TPMs, or "digital locks", are technologies, devices or
components that provide protection or copyright materials
through either access control or copy control. Three types of
protection for TPMs are introduced under the CMA, prohibiting:
circumvention of access‐control TPMs;
offering circumvention services to the public; and
manufacturing, importing, distributing, selling, renting or
providing devices, technologies or components whose primary purpose
"Digital locks" enable copyright holders to dictate
how their material may be used. Under the CMA amendments,
however, these locks may ultimately disallow activities that
the Copyright Act deems to be non‐infringing. This
could occur, for example, where a person circumvents a TPM to
access a work for a purpose that falls under "fair
dealing", or to change the format of a TPM-protected song
purchased on a CD to an MP3 to be played on another device. Both of
these examples (fair dealing, transfer of format) are
non‐infringing uses because specific exceptions apply to
them. They would nonetheless be prohibited where the work is
protected by an access‐control TPM.
There are certain limited instances where circumventing an
access‐control TPM will not infringe copyright, including
circumvention for the purposes of software interoperability,
encryption research, network security, and for unlocking a wireless
device (jailbreaking a cellphone). The government may enact
regulations adding to the above list of exceptions.

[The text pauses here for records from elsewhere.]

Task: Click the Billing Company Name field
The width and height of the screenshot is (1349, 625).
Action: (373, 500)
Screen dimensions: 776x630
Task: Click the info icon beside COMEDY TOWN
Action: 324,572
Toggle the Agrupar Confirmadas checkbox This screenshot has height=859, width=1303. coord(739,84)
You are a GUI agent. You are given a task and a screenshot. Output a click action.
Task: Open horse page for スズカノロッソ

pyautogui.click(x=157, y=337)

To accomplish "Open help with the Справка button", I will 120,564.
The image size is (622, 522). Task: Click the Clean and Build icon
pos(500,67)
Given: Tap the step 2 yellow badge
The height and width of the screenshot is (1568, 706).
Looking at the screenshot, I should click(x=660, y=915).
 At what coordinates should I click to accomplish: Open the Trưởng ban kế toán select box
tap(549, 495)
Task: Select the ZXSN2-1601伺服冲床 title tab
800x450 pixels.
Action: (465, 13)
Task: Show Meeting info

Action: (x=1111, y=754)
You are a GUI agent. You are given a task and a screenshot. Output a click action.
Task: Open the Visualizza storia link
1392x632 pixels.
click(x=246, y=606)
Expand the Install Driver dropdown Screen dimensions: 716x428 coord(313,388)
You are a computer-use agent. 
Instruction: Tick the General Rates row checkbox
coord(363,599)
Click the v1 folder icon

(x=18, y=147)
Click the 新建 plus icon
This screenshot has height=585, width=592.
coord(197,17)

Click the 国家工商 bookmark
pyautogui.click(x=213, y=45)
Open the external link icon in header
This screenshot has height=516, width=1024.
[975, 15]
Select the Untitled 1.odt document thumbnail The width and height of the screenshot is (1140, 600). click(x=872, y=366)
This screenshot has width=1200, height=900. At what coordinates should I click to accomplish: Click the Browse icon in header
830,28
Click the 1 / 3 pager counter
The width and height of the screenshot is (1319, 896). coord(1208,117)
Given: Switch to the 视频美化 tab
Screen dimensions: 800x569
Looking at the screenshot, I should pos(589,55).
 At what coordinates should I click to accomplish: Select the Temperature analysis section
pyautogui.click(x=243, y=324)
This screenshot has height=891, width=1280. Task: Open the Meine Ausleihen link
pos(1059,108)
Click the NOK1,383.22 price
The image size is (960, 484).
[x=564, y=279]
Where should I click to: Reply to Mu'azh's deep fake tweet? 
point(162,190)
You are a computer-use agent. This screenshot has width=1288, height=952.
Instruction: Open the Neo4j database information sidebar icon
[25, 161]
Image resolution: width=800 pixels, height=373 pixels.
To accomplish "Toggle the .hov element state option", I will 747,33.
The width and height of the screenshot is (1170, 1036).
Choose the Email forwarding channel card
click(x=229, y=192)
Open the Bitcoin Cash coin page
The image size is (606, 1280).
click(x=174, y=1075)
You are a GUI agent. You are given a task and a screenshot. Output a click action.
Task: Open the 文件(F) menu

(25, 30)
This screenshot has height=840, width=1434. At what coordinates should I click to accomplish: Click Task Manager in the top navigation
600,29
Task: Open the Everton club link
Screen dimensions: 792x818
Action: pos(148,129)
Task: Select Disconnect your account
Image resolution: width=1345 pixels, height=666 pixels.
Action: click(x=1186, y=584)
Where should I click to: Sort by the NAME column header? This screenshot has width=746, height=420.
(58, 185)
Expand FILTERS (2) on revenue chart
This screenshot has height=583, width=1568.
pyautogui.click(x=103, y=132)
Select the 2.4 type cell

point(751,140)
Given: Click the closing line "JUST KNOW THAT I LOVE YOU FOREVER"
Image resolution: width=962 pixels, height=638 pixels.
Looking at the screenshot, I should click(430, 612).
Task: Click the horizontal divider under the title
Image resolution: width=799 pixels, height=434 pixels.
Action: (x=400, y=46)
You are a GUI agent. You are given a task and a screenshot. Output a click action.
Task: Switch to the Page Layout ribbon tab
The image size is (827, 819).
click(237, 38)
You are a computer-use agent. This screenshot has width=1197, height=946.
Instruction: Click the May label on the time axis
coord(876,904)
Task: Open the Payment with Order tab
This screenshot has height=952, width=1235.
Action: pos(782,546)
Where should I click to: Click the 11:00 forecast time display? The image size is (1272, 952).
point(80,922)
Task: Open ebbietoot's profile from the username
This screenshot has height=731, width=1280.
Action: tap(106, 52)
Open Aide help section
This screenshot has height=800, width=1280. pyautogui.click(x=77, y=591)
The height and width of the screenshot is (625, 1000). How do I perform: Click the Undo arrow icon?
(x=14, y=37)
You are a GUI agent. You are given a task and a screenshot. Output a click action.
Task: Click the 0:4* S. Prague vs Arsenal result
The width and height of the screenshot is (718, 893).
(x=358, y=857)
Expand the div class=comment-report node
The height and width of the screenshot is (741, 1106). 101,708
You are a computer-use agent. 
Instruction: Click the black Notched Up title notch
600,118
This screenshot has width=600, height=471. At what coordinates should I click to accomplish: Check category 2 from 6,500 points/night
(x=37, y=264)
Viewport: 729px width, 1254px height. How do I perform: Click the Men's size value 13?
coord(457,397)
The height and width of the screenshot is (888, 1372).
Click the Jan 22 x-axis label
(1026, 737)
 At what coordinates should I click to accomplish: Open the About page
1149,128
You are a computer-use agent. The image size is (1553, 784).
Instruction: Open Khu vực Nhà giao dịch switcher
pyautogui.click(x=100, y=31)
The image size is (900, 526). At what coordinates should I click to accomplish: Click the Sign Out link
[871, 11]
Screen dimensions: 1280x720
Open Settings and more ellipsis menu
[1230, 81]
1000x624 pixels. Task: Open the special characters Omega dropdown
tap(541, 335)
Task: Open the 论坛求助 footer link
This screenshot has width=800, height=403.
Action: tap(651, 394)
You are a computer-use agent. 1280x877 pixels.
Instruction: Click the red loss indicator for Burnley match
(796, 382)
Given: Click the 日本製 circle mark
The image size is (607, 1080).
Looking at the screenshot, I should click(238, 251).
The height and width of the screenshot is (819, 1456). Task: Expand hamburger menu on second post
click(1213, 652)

Liability and Responsibility of Internet Service Providers
The Supreme Court of Canada has held that ISPs do
not participate in the copyright infringement of their users
(see SOCAN v. CAIP, 2004 SCC 45 ) . If they merely
provide "passive connections" for content, and if acting
solely as intermediaries for their users and subscribers, ISPs are
generally not liable for infringing content.
The amendments effectively codify this approach to ISP
liability. They grant exceptions for "providing services
related to the operation of the Internet or another digital
network", for caching and other similar incidental acts, and
for hosting. This will restrict liability, for example, in
the area of cloud computing. Some exceptions are also provided for
search engines or "information location tools".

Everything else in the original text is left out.